------ Entries shown ------
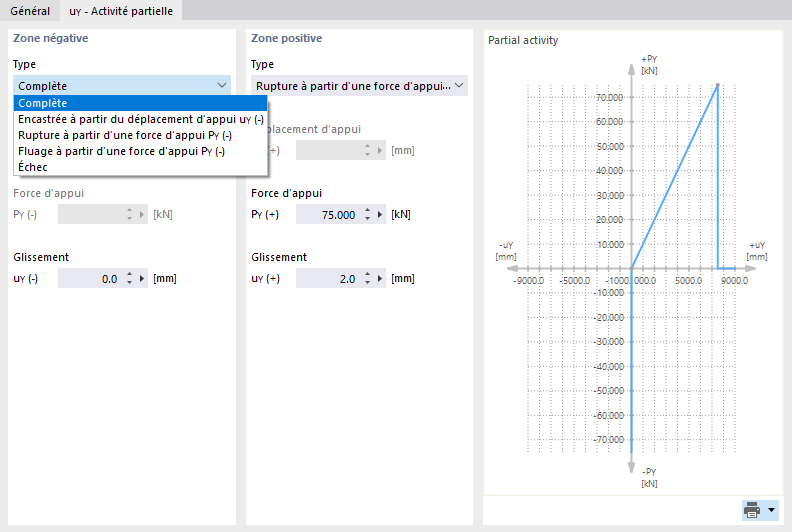Screen dimensions: 792x532
Task: Open the arrow menu beside PY (+) spinner
Action: [381, 215]
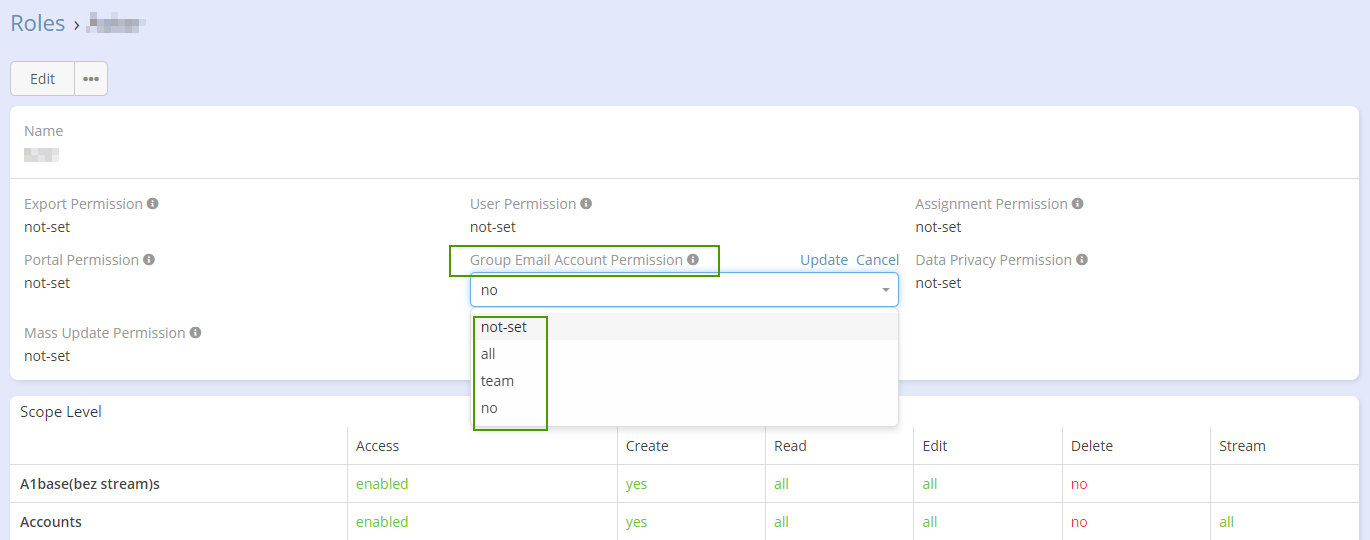Collapse the Group Email Account Permission dropdown arrow
The width and height of the screenshot is (1370, 540).
tap(885, 290)
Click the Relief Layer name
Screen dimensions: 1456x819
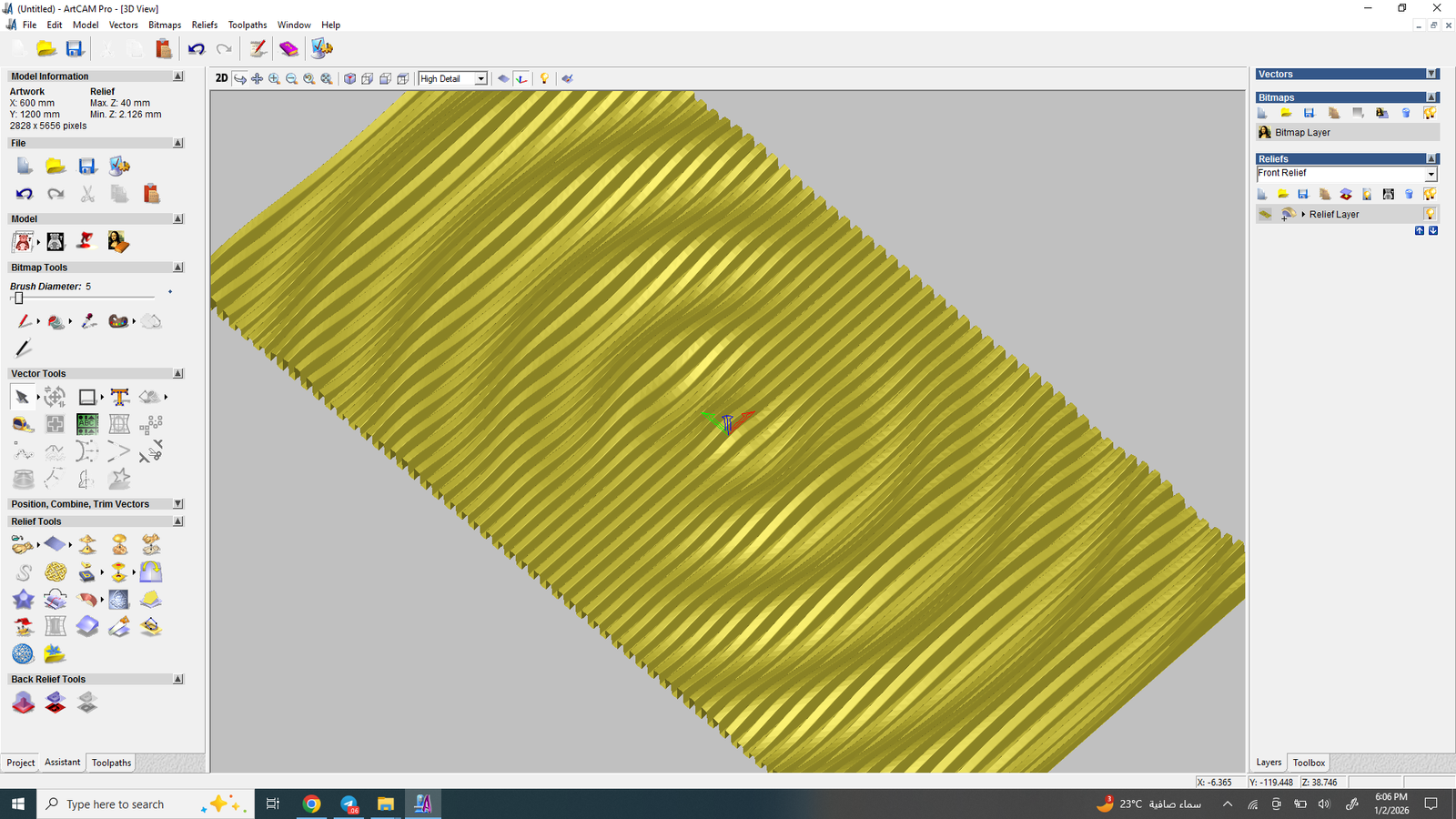click(1334, 215)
------
Aim of the task: Your copy should hold exactly the lines from the one with "Click the Relief Layer name" through the final line of the records, both ends included, and no pictures.

Solution below:
Click the Relief Layer name
Screen dimensions: 1456x819
click(1334, 215)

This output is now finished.